=== Page extract ===

As they faced unexpectedly fraught decisions about their own lives, journalists Hana Schank and Elizabeth Wallace found themselves wondering about the women they'd graduated alongside. What happened to these women who seemed set to reap the rewards of second-wave feminism, on the brink of taking over the world?
Our sorority sisters were the picture of ambition' back in college, the authors write in The Ambition Decisions: What Women Know About Work, Family, and the Path to Building a Life. Yet in middle age, much seems challenging. 'Things hadn’t turned out exactly as they’d planned.' People made compromises; they fretted about their choices; they did what they could to make life work ... After interviewing 43 women...the authors—mercifully—don’t draw any polemical conclusions about what women want. The primary take-away is that women want many things, and different things at different times ... If anyone is feeling adrift in midlife, this may be the most useful advice in The Ambition Decisions, even if it is not the point of the book and is not specific to women either: Friends—especially old friends—make life feel better, no matter how ambitious you are.
Journalists Schank and Wallace met as sorority sisters at Northwestern University in 1989. Both were ambitious and had high expectations for their postgraduate lives. Their paths took varied turns, but, living in New York in their early forties, both women felt lost in their lives as mothers and partners. Together, they decided to explore what felt like a transition point ... The result is a fascinating look at how ambition is not easily contained or defined ... Readers of all generations will learn from the authors’ road map through life’s transitions.
Journalists Schank and Wallace examine lifestyle choices made by American women reaching midlife in this thought-provoking albeit narrow study of college-educated Gen-Xers ... The authors identify three distinct career arcs: 'high achievers', 'opt outers', and 'flex lifers'. Although they find that motherhood may impact the trajectory of one’s career arc, biology doesn’t determine destiny so much as the desire to please others ... The methodology of limiting research to the authors’ sorority sisters will turn off readers looking for something rigorous and data-based, but the authors do provide some useful though casual insight about the post–women’s liberation world.

=== Record extracts ===

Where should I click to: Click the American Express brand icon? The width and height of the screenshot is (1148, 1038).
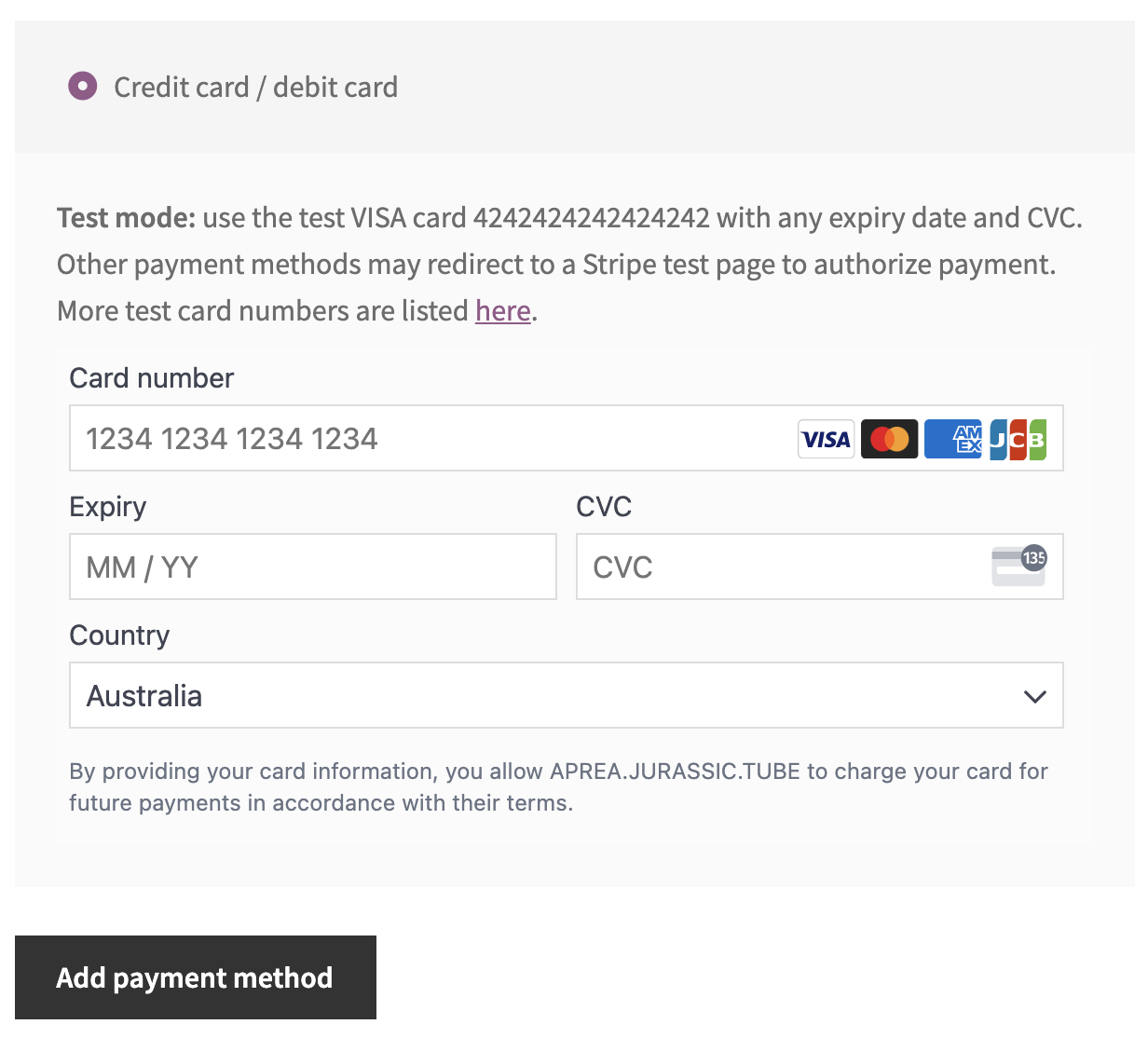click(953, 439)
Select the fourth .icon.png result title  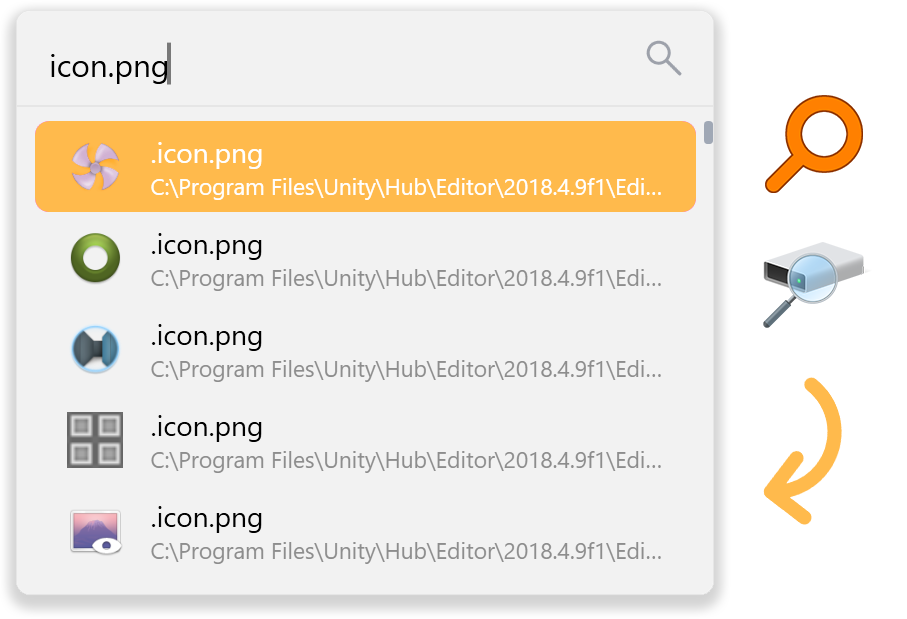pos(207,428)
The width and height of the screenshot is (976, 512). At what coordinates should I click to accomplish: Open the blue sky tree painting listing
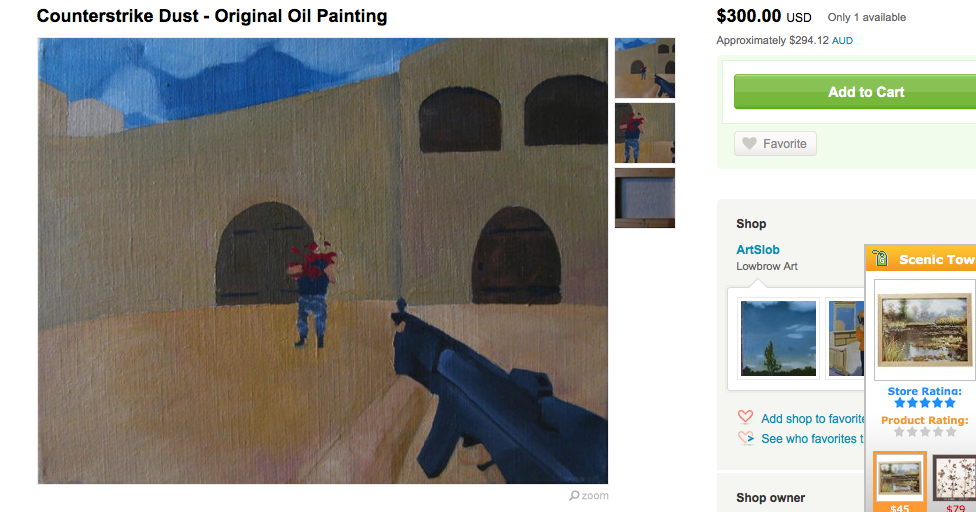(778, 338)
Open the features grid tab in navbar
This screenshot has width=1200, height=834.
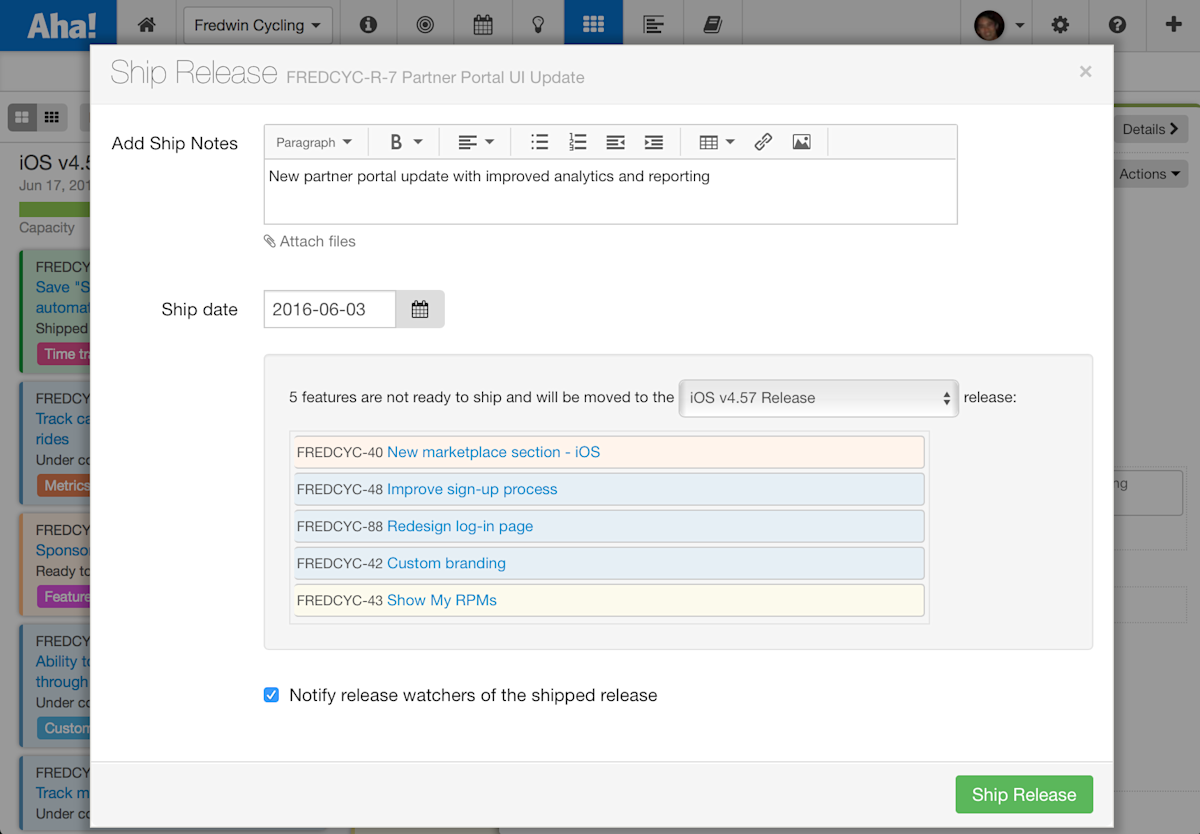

===
=== Record extracts ===

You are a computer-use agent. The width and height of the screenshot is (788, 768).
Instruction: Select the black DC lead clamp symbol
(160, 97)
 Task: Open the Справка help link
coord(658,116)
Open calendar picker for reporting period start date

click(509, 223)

===

**Brief**. Reproduce the passage from the reviews of The Ambition Decisions that begins at the words "As they faced" and ends after the words "over the world?". The items have nothing to do with this.

**Response**.
As they faced unexpectedly fraught decisions about their own lives, journalists Hana Schank and Elizabeth Wallace found themselves wondering about the women they'd graduated alongside. What happened to these women who seemed set to reap the rewards of second-wave feminism, on the brink of taking over the world?